— START OF Page extract —
Friday Night Music Club

Without wishing to bang on about my tech issues yet again, were it not for the heat preventing me from sleeping, there may well have not been a shiny new playlist for you tonight.

I know, how ever would you have coped, right?

So my laptop continues to play tricks on me, seemingly picking a random program to banjax. This week, it was my mixing software program, which decided to crash every time it got to a certain song. Every one’s a critic.

And then, when I’d finally sorted that out, I managed to make an absolute hash of one the mixes, which really annoyed me as I thought I’d got all of the rest spot on.

So I practiced the one I messed up, got it right (Hoorah!) then got one of the later ones wrong (Hurroo!). And so it went on and on.

If I told you that I have listened to the opening song of tonight’s mix 19 times before something went tits-up later down the line, you’ll understand what I mean when I say that this mix, above any I’ve done, was a test of my patience, my will-power and my determination.

I hope you think it was worth it, and that by the end you’ll be dancing like nobody’s watching. Or, if you prefer, like the lady in the gif up top: dancing like everybody else is facing in the opposite direction, with good reason.
— END OF Page extract —
**Exercise tasks**
1. In the Friday Night Music Club post, how many times was the opening song of tonight's mix listened to before something went wrong later on?
2. From the Friday Night Music Club post, write out the passage that begins with the words "So I practiced" and ends with "and my determination.".
3. Carry the Friday Night Music Club post forward from its final sentence, keeping its voice.
— START OF Supplied information —
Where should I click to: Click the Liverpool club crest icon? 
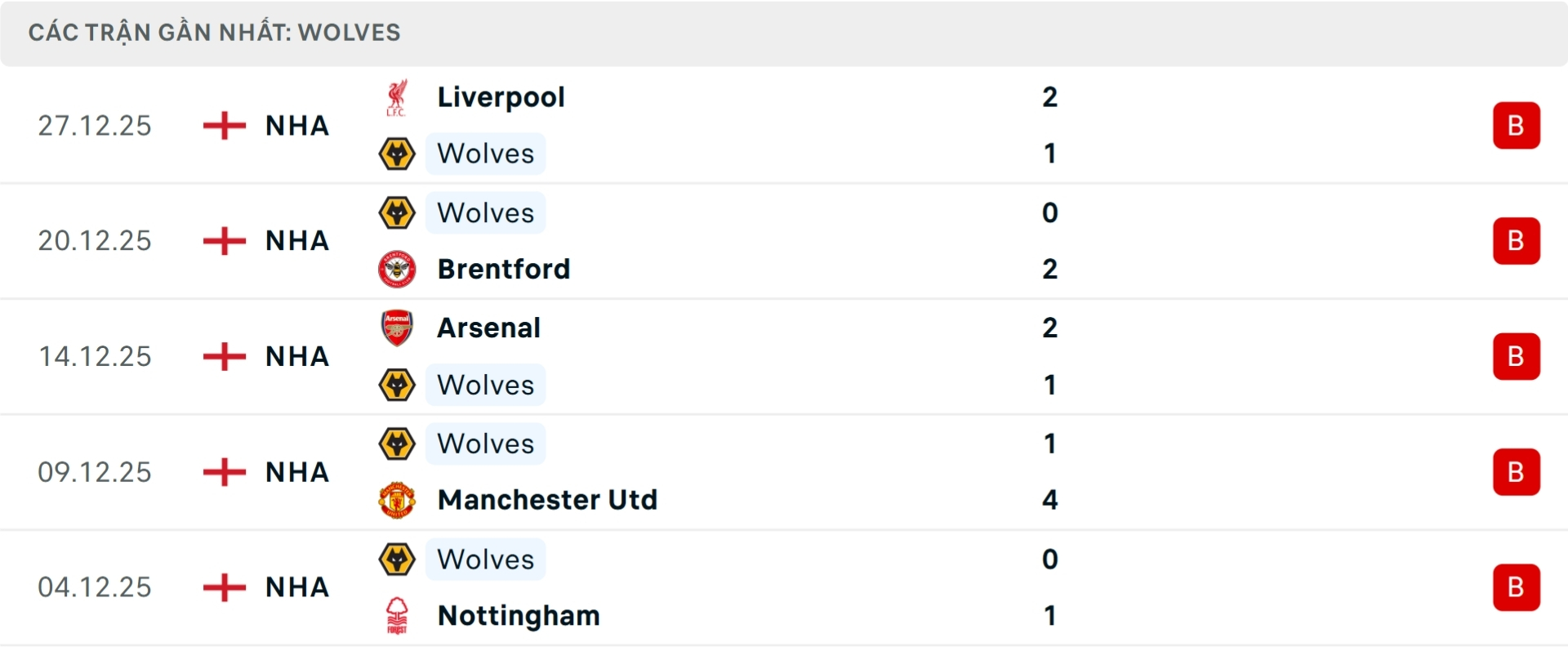(x=398, y=96)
— END OF Supplied information —
**Results**
1. 19 times.

2.
So I practiced the one I messed up, got it right (Hoorah!) then got one of the later ones wrong (Hurroo!). And so it went on and on.

If I told you that I have listened to the opening song of tonight’s mix 19 times before something went tits-up later down the line, you’ll understand what I mean when I say that this mix, above any I’ve done, was a test of my patience, my will-power and my determination.

3.
Disclaimer time (having listened to this mix as I was writing this and spotted a couple of blips that were nowt to do with me): any skips or jumps are down to the mixing software or the uploading process; any shonky mixes are down to me; all song choices are mine.

So let’s crack on, shall we?

Friday Night Music Club Vol 15

And here’s your tracklisting and sleeve notes:

Since I mentioned the song which got into a spot of bother by sampling tonight’s opening tune last week, it seemed only logical to post it:

  1. The Andrew Oldham Orchestra – The Last Time

With the sad passing this week of Lamont Dozier, it seemed only right to include something from the mighty body of work that is that of Holland/Dozier/Holland. Following on from the opening track, this seemed a natural follow up:

2. The Supremes – I Hear a Symphony

Not long after I moved to London, my mate Ferg (hello!) persuaded me to go to The Horatia, a pub on Holloway Road in North London, to see Greg Wilson DJing. Whilst I have to admit to not having particularly high expectations – “I play bars in North London, and I’m not very good – why should I pay to see this bloke I’ve never heard of?” I said. “Because you’ll love him,” replied Ferg, and my God he was right.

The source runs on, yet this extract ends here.